I loved the flip side of getting to know the other half of the twin set. Gabry’s point of view guided us through the second book, and now we got to see her twin Annah’s side to life. In the second book I didn’t like the sound of this other twin, the selfish one that left Gabry alone in the forest. So it was strange to suddenly find myself caring about her and seeing Gabry as the nasty one, because she had had an easier time of it and she had already found love. Annah was tortured, and was the hardest and most brittle narrator we’ve had, but she’s also seen more, in some ways survived more, and it was fascinating to grow form that tiny perspective of the village in book 1 to come to this massive city and watching it destruct.

Annah suffered from so many normal problems of teenage girls – feeling ugly, un-beautiful, broken and hard and impossible to love, and terrified to care about others in case they let her down. I cried for her, and was so amazed at her tenacity to keep going, and I think of all the narrators, she ultimately has become my favourite.

And I loved the ending. Through all of the horrors of the book (and let me tell you, it does not let up until the last page or so.) it was nice just to take a breath and go you know, it might maybe just about be ok. Ryan isn’t afraid to waft the possibility of a happy ending at you, and then go, no, not yet – let’s put some more high terror in there before any of that mush happens.

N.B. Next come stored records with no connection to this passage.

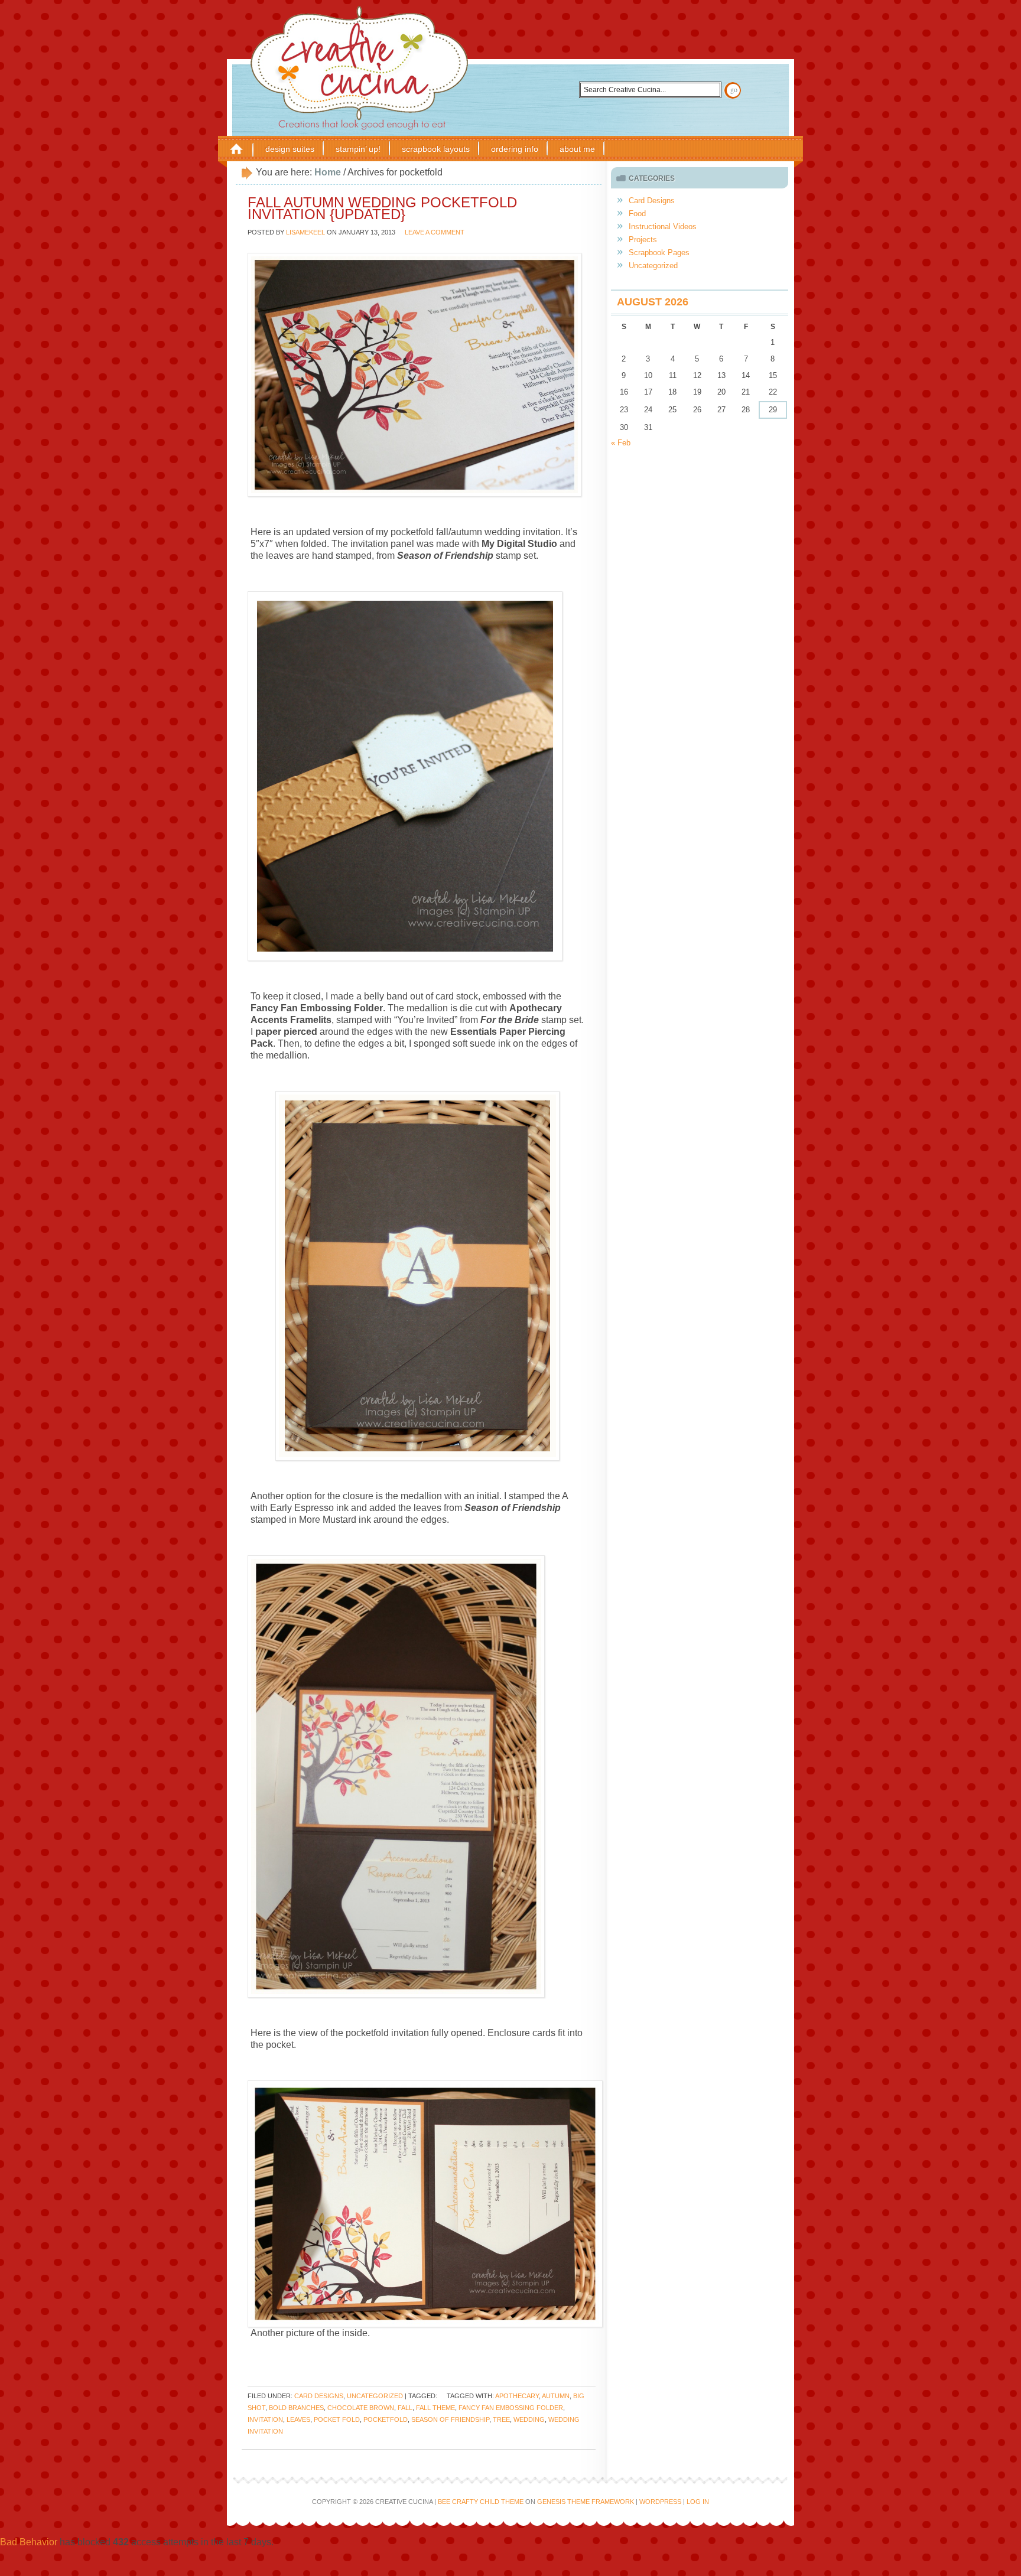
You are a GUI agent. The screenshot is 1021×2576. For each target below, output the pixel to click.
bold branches (296, 2407)
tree (501, 2419)
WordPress (660, 2501)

So after all that, it was amazing to finally come to the conclusion (as far as I’m aware) of the series. I think of all the books this was my favourite, but it only became that because of the build-up we’ve had over the previous two books. Without those behind it I don’t think the impact would have been the same. So if you’re looking for a new dystopian series, get going with the first book ‘The Forest of Hands and Teeth’ and if you’re already immersed in the series, go and get hold of ‘The Dark and Hollow Places’ it’s an incredible finale to a truly great series.

1 comment:

  1. I love the way the relationship between Cather and Annah developed. They are two very broken people who think that they can never be loved by anyone. Cather has the virus alive inside of him and Annah has extensive scarring on the left side of her body. These two flaws are what they hate about themselves but make them unique to each other. Throughout the book, they're both trying to tell the other one not to worry about the flaw because they love it but they're having a hard time loving themselves.

    Overall, I really enjoyed the ending of a great trilogy that I've come to love. The ending is so open that it allows the reader to fill in the blank.